Поскольку мне на глаза не попадались ни пачки денег, ни пакетики с порошком, я как-то спросил у Козентино, чем объяснить, что Семья не хочет заняться такой выгодной работенкой. Он объяснил мне, что Стефано не любит этот товар, однако предоставляет всем нам полную свободу действовать на свой страх и риск.

— Я иногда вкладываю в это дело немножко деньжат. Но лично ни в чем не участвую.

Тех, кто поставлял товар, называли «турки». Они запрашивали определенную цену. Тех же, кто являлся, чтобы купить его на доллары, прозвали «кузены» — почти все они были американцы сицилийского происхождения. И платили они более высокую цену. Разница в цене и составляла наш заработок. В те времена, когда мы занимались только посредничеством и перевозкой, мы с каждого вложенного миллиона получали десять — пятнадцать, в зависимости от качества. Потом в работу включились химики. Не знаю уж, где они этому выучились, но навострились перерабатывать поставляемое «турками» сырье в тонкий товар, годный для продажи в розницу. А другие взяли на себя хлопоты по переправке наркотиков за океан, используя аиельсины, мебель, гробы и все прочее, что только можно было использовать.

И «кузены» стали платить совсем другие цены. До тех пор слово «миллиарды» я встречал только в газетах. Его употребляли, когда писали о государственной казне. И вдруг я услыхал его из уст тех, кто еще лет пять назад проверял сдачу с бумажки в тысячу лир. Мне казалось, что я вновь в одной из тех распивочных, что когда-то были у нас в селении. Когда поздно вечером я заходил туда, там было полно народа. Все орали во все горло, никто не слушал друг друга. Все уже были, кто больше, кто меньше, под градусом и ничего не соображали. Опьяненные плотной пищей и вином, они каждую минуту готовы были сцепиться друг с другом или приняться петь хором — как бог на душу положит.

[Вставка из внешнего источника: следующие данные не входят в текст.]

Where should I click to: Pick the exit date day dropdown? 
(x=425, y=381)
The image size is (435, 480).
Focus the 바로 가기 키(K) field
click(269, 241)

Так в течение доброго десятка лет, пока я оттуда не уехал, было и в Палермо. Все хмельные от миллиардов. Лаборатории по переработке имелись в Багерии, Партинико, на Острове Женщин и во многих окраинных кварталах города. Они не были свободными, каждая из них принадлежала той или другой Семье или, во всяком случае, находилась в контролируемой ею зоне, то есть под ее покровительством. А вокруг лабораторий ошивались люди, которых раньше никогда никто и в глаза не видел в Палермо. У всех теперь были компаньоны: неаполитанские, калабрийские, французские, греческие, американские… Мне всякий раз подолгу морочили голову и темнили, хотя я был из соседней провинции, а сами потом путались с какими-то подозрительными чужаками, заведомо зная, что это не люди чести, и, когда потеряют интерес к делу, могут расколоться.